**To do**
Write out the records that appear below, verbatim and complete, but without pictures.

+ + + + +

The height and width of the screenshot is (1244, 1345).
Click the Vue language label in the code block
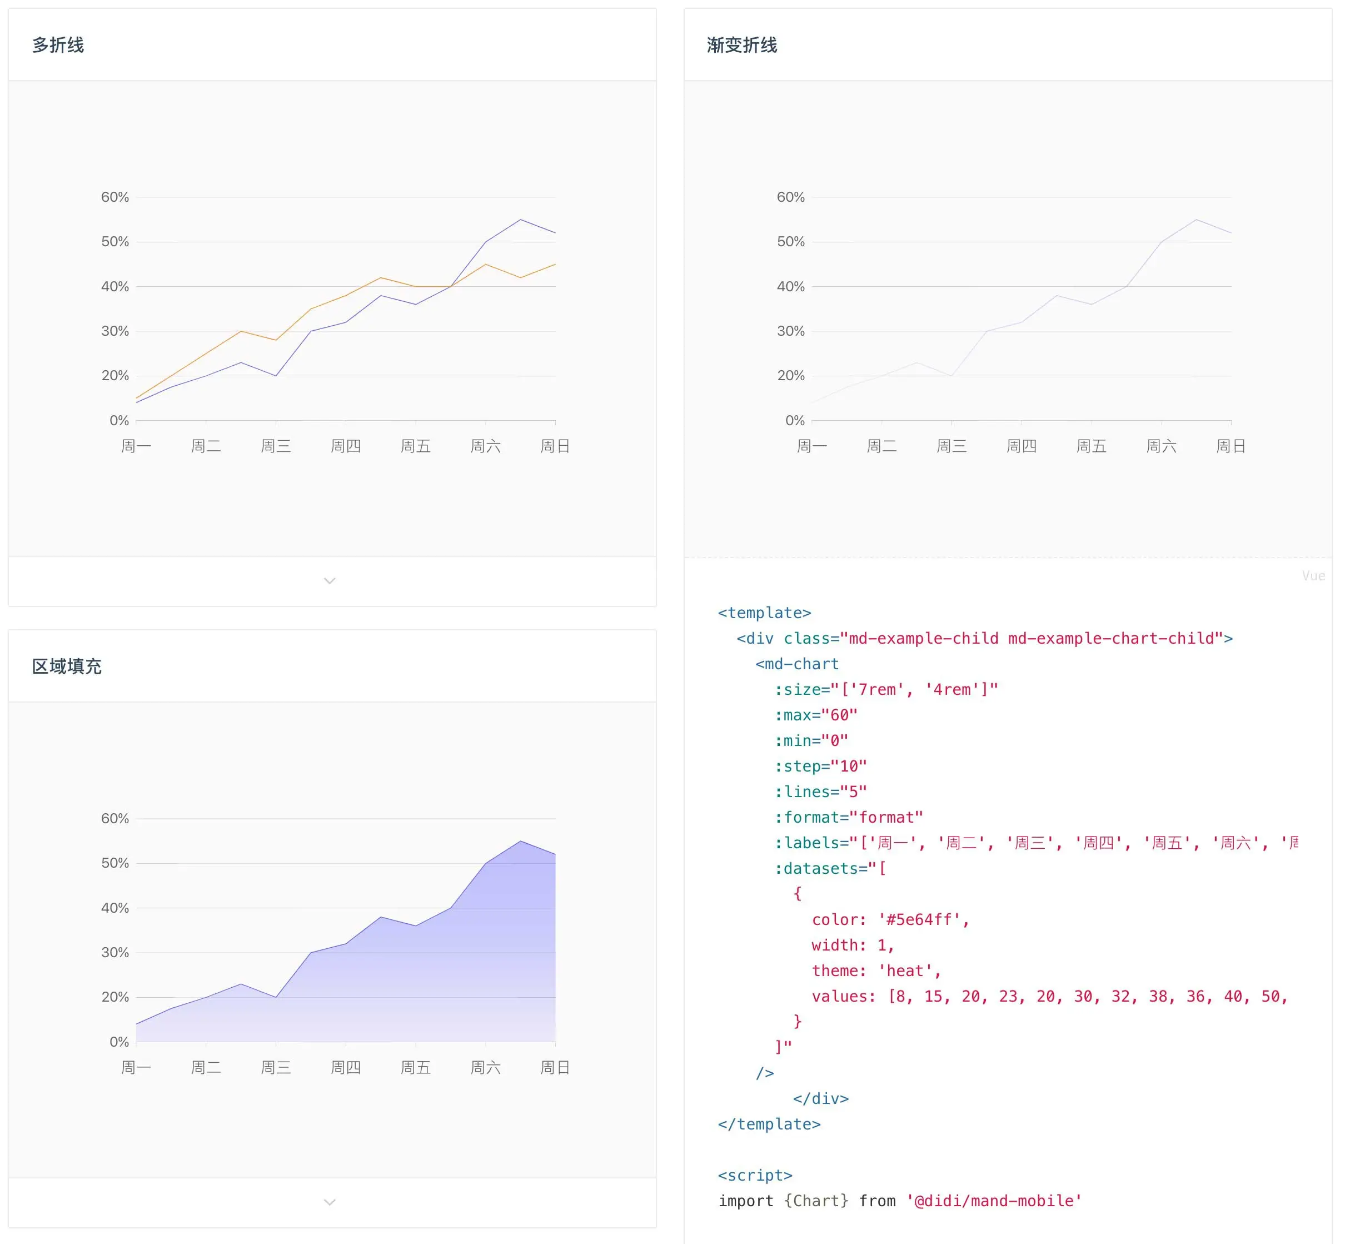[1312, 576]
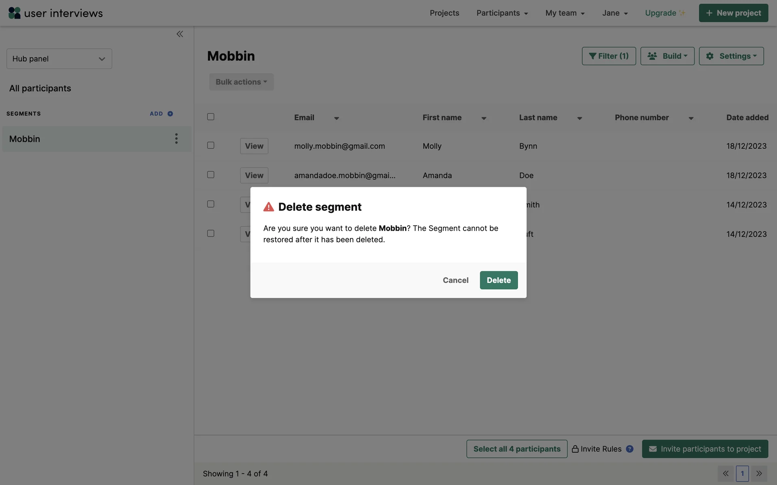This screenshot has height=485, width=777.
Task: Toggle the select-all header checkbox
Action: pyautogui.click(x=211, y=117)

+ + + + +

**Your solution**
The height and width of the screenshot is (1244, 1345).
Click the Vue language label in the code block
[1312, 576]
This screenshot has height=485, width=777.
Task: Toggle the select-all header checkbox
Action: pyautogui.click(x=211, y=117)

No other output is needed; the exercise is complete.